Do you have a vacation home you no longer use? Maybe it costs too much to maintain multiple properties or you’re just tired of vacationing in the same place year after year. No matter why you aren’t using your vacation home, you have a tough decision to make: sell your vacation property or rent it out to a tenant.
Although renting your vacation property will bring you income, even if you still have a mortgage, it might be better to sell. Neither option is inherently preferable to the other; the right decision will depend on your personal circumstances.
If you’re unsure which option to choose, here are considerations that might help you decide.
Can you hire a property manager?
When debating whether to sell or rent your property, the ability to hire a property manager may make a huge difference. If you can afford to hire a single property manager or a full team of professionals, you may not need to sell your vacation property. If you can’t afford to hire a property manager, renting your vacation home will require hard work.
In this case, selling your property makes sense. For example, if your property is in Houston, Texas and you live full-time in California, it won’t be easy to oversee a rental unit from that far away. However, if you can afford to hire a local Houston property manager, you can rent the property without having to be a landlord.
For example, GreenResidential.com, a popular Houston-based property management company, manages rentals for property owners who don’t have time to be the landlord. Property management companies like Green Residential are experts in managing every facet of a rental, from taking applications and screening to handling repairs and collecting rent. They’ll even tackle evictions and other notices to vacate.
Retaining a property manager will make it possible for you to continue to receive rental income with very little effort. If you have the funds, it’s a worthwhile investment.
Will the profits be worth the effort?
The only reason to rent your property is to generate rental income. If you can’t collect enough revenue to turn a decent profit, it’s probably not worth keeping your property. There’s only one way to figure out if your potential profits make it worth holding onto your property and turning it into a rental.
Calculate all your expenses, then study the market rate for renting similar homes in the area. If you charge the market rate for rent, can you make a decent profit? If so, will that profit disappear when you need to perform repairs and maintenance, and pay for all required insurance coverage?
If it appears you’d make a good profit, but you still have a mortgage, there’s one more item to add to your calculation: property taxes.

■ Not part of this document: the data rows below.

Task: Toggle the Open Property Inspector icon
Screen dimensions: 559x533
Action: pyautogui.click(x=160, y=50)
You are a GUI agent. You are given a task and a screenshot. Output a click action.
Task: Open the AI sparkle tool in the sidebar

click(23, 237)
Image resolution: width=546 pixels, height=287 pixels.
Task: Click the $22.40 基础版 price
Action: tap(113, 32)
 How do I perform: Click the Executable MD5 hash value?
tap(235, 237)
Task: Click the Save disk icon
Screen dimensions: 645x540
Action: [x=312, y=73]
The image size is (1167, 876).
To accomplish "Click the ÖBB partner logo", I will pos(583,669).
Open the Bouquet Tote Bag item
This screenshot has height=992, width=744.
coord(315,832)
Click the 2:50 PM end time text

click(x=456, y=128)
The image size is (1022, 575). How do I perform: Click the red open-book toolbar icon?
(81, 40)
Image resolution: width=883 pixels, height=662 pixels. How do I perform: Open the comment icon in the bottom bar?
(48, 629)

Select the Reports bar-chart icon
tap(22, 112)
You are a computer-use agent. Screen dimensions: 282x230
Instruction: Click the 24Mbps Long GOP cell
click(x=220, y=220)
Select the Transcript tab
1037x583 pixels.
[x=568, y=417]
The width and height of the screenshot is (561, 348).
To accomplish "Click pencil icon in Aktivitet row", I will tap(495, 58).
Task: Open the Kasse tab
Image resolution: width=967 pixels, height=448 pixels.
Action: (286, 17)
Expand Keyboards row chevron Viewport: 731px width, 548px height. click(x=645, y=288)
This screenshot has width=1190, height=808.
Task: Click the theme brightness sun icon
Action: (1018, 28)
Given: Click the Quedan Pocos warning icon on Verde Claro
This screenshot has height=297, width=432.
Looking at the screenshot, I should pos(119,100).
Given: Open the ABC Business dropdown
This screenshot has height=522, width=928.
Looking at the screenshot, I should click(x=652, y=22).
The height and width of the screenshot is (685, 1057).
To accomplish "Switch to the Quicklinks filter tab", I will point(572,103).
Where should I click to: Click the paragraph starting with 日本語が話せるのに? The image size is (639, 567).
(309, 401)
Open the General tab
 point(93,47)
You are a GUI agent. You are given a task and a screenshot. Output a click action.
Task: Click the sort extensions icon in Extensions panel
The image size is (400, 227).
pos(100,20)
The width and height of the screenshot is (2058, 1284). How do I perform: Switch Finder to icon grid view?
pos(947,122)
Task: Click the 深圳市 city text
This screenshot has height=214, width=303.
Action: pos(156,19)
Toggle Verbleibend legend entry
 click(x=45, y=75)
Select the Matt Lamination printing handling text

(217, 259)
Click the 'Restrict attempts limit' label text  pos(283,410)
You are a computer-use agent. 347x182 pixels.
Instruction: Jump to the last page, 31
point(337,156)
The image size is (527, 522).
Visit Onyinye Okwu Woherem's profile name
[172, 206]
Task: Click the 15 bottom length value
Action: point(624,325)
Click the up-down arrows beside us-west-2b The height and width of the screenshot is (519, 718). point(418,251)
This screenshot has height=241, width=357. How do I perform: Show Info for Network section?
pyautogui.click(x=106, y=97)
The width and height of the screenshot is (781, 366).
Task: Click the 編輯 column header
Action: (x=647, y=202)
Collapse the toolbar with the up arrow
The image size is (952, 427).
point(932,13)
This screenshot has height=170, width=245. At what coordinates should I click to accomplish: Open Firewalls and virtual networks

Once your mortgage is paid off, you’ll have to start paying property taxes. This is where you could see a large chunk of your profits disappear.
With property taxes counted as expenses, if you can still garner at least a few hundred dollars per month, it may be worth renting out. If you can’t generate that much, for whatever reason, you’re probably better off selling your property. The only exception would be if you’re willing to put in the time and effort to renovate your property so you can charge more rent per month. If there’s anything you can change that will justify raising the rent, it might be worth holding on and turning it into a rental property.
Is there a chance you’ll change your mind?
Do you think there’s a chance you’ll change your mind after you sell your vacation home? Will your children be upset because they can’t visit a place enjoy visiting? Talk to your family and find out if everyone is on the same page. Is everyone tired of heading out to the same spot year after year?
Is anyone ready for a change? Are you and your family ready for a new adventure? If there’s a good chance you could feel differently later, you may want to consider renting your property part-time as a vacation home for others. That way, you’ll be able to use it as your own destination whenever you want but bring in some money in between.
Just be aware of your local tax rules for short-term rentals as well as the laws that might require you to occupy the property part-time throughout the year. Another option is to rent your property through Airbnb. It’s possible to make a decent amount of cash this way and it can be a great source of retirement income.
However, if you do rent on Airbnb, make sure you understand the local laws. Local Airbnb laws can be confusing and frustrating for homeowners. For example, you might be expected to obtain a business license or pay a hotel tax to the city.
Some cities, like New Buffalo, Michigan, have banned short-term rentals altogether. Make sure you know what the local ordinances allow and require before you turn your property into a short-term rental.
Do you want to pass on wealth to your children?
Perhaps the most important reason to hang onto a vacation property is to pass on wealth to your children. You might not want to use the home for vacations anymore, but you can turn it into a rental and bequeath it to your kids in the future (assuming they’re interested, which you might also verify with them).
To rent or sell? That is the tough question
It’s a tough choice between selling and renting your vacation property. Selling your property means you will be free from all responsibilities. But it also means you’ll give up the income you’d generate by turning it into a rental.
Are you willing to let go of an asset that could generate income over the long term? There are benefits and drawbacks to either scenario, but you have to weigh the pros and cons according to your needs and expectations.